### [Tarefa proposta 1]
Indique se cada afirmação está de acordo com o trecho, respondendo sim ou não e citando literalmente as palavras que decidem: (a) a conversa com o rapaz seguiu por muito tempo no mesmo assunto; (b) no dia seguinte, o incômodo já tinha passado; (c) quem escreve ouviu questionamentos sobre cada um dos exemplos que deu.
### [Tarefa proposta 2]
Resuma o trecho em duas frases.

### [Trecho para leitura]
+++++

Sim, ontem escutei esta frase, obviamente num samba e vindo de um “moçoilo” que claramente não via nenhum problema na sua fala tão espontânea. Eu cansada de ouvir coisas do tipo, desde a minha mais remota juventude, compartilhei com ele que já havia escutado coisas assim muitas vezes. Que meu comportamento e maneira de ser causava uma certa estranheza, porque não me enquadrava nas expectativas, nas CAIXAS em que insistimos em colocar as pessoas, rotulando-as. O clima ficou meio tenso, como esperado, e a conversa se diluiu caminhando rapidamente para outro tema.

Mas… Vamos lá. Hoje acordei, e o incômodo segue vivo. Então, acho mesmo que é uma boa oportunidade para escrever sobre uma questão tão antiga, que de tempos em tempos volta a “saltar” na minha vida:

Até quando vamos insistir em assumir, e esperar que os outros assumam papéis sociais pré-determinados?

Existem aqueles mais caricatos: a loira burra, a mulher pra casar (aquela que é comportada, claro), o baiano preguiçoso, a mulher que está se oferecendo de acordo com a roupa que usa, o negro que gosta de samba, o gay que gosta de música pop, etc. E um montão de outros um pouco mais sutis que reproduzimos o tempo todo, muitas vezes sem nos dar conta, mas que não por isso são menos violentos. Alguns exemplos são: a associação do nosso gosto musical ao nosso “grau” de evolução espiritual e também intelectual, e a associação da maneira como nos expressamos corporal ou artisticamente também ao intelecto ou ao gênero com o qual nos identificamos.

Voltando aos episódios

Qual é o problema de gostar de se vestir de maneira hippie-casual e não fumar maconha? O que tem de estranho em adorar festas (ser baladeira) e ao mesmo tempo ser a CDF da classe? Ah, e ser a tal CDF sem se matar de estudar? O que tem de tão anormal em escrever uma tese (isso mesmo, a de doutorado), enquanto sai várias vezes na semana pra encontrar os amigos, como em qualquer outro momento da sua vida? Tá, e ser doutora “intelectual” e gostar de samba? Gostar de dançar? Gostar de cantar? Ah, e qual a incoerência entre amar o samba de raiz, Adoniran Barbosa, Cartola, Dorival Caymmi… e se divertir horrores em um show da Anitta, se maquiar ao som de Pabllo Vittar e adorar cozinhar ao som de “Despacito”? E por que é tão “surpreendente” que embora o seu pintor favorito seja Van Gogh, você também gosta e tem uma tela do Romero Brito na parede da sala? Ah, e que mal tem em (outra vez) adorar festas e frequentá-las muitas vezes sem beber nenhuma gota de álcool (porque você não associa diretamente uma coisa à outra, oi?)?

Bom, estas são só algumas das “incoerências” entre meus gostos, comportamentos e atitudes aos olhos de umas quantas pessoas. Escutei questionamentos sobre cada um dos exemplos que escrevi, e a estranheza que eu causava a estas pessoas por SER e me comportar diferente do que elas esperavam, refletindo na verdade aquilo que haviam aprendido sobre como devemos nos comportar.

+++++

### [Informações fornecidas]
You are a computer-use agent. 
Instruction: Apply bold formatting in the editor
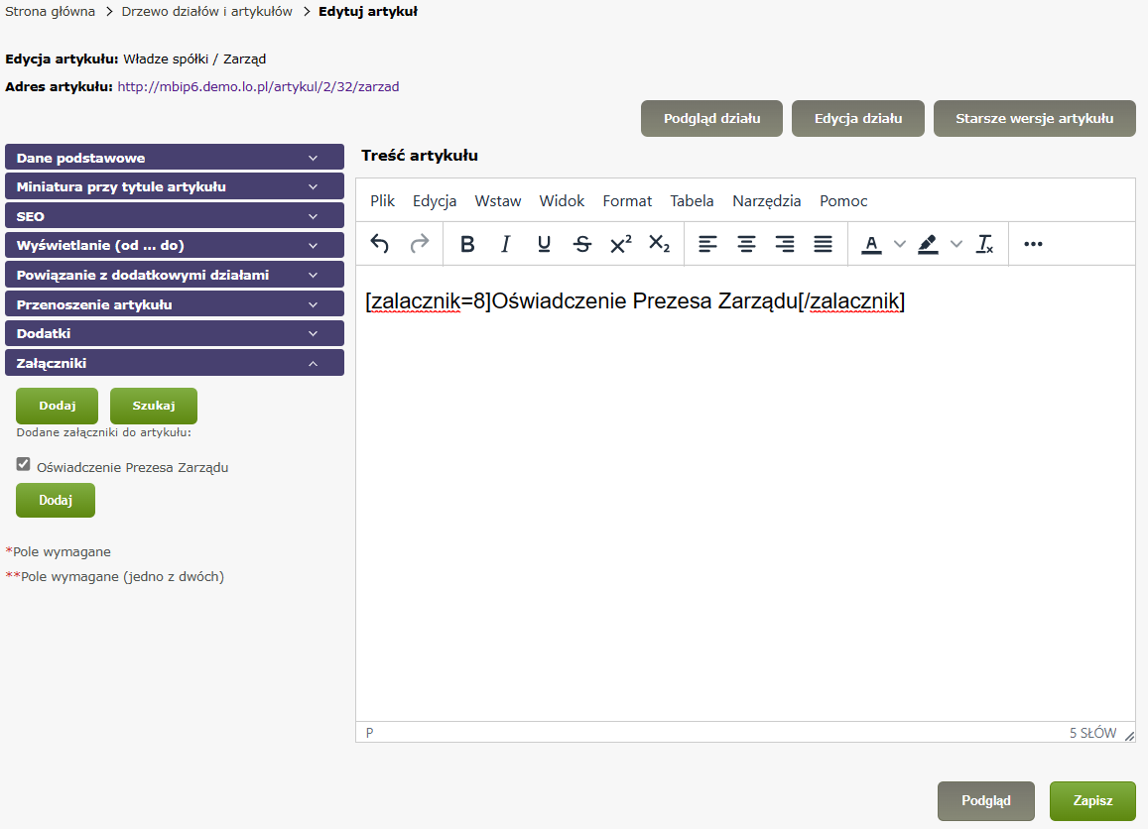[467, 244]
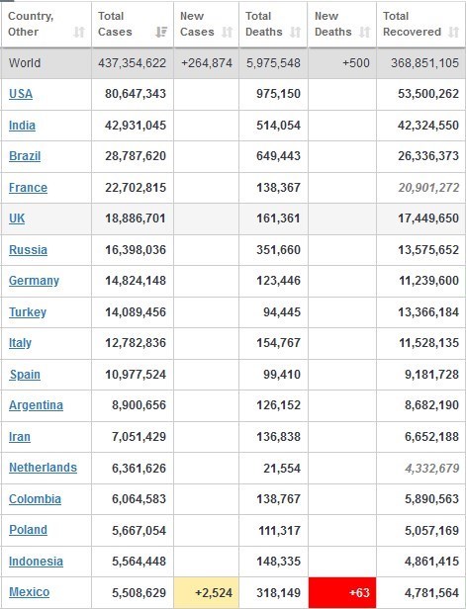Select the World summary row
The height and width of the screenshot is (609, 466).
(x=233, y=63)
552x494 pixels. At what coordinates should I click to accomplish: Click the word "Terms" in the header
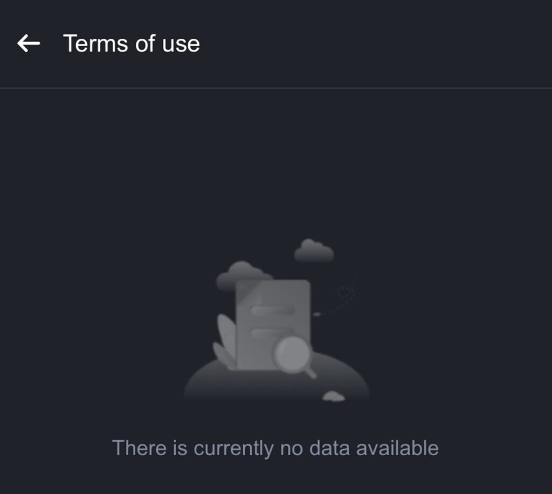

+++++

### [Resposta da tarefa 1]
(a) Não: "a conversa se diluiu caminhando rapidamente para outro tema."
(b) Não: "Hoje acordei, e o incômodo segue vivo."
(c) Sim: "Escutei questionamentos sobre cada um dos exemplos que escrevi"

### [Resposta da tarefa 2]
Num samba, um rapaz disse uma frase que fez quem escreve lembrar que, desde a juventude, seu jeito de ser causa estranheza por não se encaixar nas expectativas, nas "caixas" em que as pessoas são colocadas. O trecho questiona a insistência em papéis sociais pré-determinados, dos estereótipos mais caricatos aos mais sutis, e enumera gostos e atitudes que outras pessoas viam como "incoerências".